BRIEF
Find each line of the material below that contains the word "next" and copy those lines. Uppercase and lowercase letters count as different.

----

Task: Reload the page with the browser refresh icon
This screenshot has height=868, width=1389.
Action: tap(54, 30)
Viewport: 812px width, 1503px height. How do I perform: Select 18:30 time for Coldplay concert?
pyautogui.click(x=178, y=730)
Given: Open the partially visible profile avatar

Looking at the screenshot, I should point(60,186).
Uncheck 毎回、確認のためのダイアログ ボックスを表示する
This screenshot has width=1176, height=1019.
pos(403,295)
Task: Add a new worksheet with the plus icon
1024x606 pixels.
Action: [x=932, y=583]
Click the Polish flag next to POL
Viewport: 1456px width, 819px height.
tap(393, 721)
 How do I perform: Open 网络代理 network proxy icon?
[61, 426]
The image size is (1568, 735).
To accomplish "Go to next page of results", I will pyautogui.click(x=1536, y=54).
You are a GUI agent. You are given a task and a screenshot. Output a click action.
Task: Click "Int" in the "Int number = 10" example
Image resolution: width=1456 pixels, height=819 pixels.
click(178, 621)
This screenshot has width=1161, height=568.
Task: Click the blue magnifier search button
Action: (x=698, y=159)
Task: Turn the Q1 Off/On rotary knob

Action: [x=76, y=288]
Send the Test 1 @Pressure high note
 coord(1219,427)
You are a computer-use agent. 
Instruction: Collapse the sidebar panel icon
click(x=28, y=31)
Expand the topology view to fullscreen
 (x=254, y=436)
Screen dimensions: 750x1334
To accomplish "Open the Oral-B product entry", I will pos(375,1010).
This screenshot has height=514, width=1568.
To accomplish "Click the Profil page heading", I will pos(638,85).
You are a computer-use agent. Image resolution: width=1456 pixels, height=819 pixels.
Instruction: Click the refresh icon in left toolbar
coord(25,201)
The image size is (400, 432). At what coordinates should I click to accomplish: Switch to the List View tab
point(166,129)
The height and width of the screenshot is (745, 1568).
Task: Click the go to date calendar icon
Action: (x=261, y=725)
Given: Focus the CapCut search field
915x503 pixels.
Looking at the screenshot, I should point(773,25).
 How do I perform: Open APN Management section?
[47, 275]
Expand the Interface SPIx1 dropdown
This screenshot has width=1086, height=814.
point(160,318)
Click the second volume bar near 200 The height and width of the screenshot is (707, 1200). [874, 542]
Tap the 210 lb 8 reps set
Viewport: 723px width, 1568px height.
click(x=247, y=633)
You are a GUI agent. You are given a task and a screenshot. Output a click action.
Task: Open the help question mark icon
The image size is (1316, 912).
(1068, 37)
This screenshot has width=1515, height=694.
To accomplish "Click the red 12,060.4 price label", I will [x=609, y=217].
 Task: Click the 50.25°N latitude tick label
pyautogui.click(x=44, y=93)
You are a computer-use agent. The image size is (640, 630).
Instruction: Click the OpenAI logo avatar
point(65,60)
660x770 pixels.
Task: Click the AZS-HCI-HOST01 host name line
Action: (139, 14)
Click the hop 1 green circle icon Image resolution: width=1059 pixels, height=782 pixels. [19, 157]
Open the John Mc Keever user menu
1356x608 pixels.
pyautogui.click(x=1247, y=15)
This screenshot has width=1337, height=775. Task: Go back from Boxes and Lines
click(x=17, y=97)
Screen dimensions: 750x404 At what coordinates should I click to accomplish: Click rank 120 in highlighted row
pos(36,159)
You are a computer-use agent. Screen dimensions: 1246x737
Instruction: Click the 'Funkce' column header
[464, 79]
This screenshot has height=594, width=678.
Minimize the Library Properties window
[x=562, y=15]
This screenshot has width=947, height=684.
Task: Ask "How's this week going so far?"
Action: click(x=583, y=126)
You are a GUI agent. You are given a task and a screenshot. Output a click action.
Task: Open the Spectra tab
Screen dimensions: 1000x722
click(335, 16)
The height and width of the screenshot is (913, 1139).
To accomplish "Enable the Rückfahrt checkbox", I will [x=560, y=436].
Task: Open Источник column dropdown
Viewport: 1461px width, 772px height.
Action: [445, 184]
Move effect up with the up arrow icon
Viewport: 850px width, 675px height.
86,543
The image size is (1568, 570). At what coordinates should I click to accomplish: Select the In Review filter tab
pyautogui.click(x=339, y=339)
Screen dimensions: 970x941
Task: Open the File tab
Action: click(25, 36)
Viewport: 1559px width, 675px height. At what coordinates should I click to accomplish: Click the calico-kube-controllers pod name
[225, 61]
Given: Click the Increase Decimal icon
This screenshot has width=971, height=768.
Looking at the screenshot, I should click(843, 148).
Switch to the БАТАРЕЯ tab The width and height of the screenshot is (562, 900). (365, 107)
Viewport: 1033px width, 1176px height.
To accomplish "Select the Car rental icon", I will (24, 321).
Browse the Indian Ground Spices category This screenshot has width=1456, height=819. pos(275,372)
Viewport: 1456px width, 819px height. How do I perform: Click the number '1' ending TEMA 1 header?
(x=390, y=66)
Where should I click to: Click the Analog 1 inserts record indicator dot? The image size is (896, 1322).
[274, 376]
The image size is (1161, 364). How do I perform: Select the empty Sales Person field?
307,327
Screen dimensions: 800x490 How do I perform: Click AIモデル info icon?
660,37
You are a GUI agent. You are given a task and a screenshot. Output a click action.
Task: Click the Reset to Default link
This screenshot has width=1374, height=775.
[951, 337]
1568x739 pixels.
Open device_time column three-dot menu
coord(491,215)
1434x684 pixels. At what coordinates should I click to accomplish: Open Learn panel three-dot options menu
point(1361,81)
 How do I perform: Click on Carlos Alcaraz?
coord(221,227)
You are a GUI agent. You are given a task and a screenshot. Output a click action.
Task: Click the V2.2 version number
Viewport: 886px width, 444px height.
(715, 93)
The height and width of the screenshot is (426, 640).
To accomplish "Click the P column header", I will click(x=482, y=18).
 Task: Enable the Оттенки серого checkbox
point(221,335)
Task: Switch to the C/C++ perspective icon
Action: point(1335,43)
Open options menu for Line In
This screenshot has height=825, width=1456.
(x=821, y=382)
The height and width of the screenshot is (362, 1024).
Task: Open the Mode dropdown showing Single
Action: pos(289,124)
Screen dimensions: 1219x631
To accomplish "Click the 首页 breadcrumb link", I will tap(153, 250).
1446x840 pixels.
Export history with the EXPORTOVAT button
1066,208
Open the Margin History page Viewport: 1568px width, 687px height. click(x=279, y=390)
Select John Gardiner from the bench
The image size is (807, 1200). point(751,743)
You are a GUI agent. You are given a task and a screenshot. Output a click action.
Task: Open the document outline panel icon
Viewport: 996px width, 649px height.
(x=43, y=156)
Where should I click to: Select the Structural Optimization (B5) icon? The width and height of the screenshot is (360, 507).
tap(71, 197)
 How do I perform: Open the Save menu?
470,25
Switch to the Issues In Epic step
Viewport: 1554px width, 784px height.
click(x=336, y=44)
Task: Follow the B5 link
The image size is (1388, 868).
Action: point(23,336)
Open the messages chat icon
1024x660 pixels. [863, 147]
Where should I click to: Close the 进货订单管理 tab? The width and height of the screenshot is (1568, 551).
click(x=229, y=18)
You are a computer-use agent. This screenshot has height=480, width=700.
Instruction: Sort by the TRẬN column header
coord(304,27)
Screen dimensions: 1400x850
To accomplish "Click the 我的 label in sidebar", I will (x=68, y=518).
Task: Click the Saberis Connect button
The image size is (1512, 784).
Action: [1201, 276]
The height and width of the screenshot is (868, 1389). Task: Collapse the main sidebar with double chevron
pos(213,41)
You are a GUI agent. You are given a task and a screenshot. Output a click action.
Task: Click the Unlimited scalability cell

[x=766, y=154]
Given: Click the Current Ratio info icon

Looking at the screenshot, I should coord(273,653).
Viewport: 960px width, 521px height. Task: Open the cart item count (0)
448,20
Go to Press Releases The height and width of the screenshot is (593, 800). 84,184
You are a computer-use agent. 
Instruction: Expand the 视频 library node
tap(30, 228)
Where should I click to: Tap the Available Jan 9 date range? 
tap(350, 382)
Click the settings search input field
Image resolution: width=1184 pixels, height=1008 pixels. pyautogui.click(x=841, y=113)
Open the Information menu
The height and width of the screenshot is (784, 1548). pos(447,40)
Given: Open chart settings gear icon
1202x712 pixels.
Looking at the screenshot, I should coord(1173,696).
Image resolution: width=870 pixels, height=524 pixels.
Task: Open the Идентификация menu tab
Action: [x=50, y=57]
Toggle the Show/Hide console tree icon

----

THE REPLY
Click the Polish flag next to POL
To accomplish "Go to next page of results", I will pyautogui.click(x=1536, y=54).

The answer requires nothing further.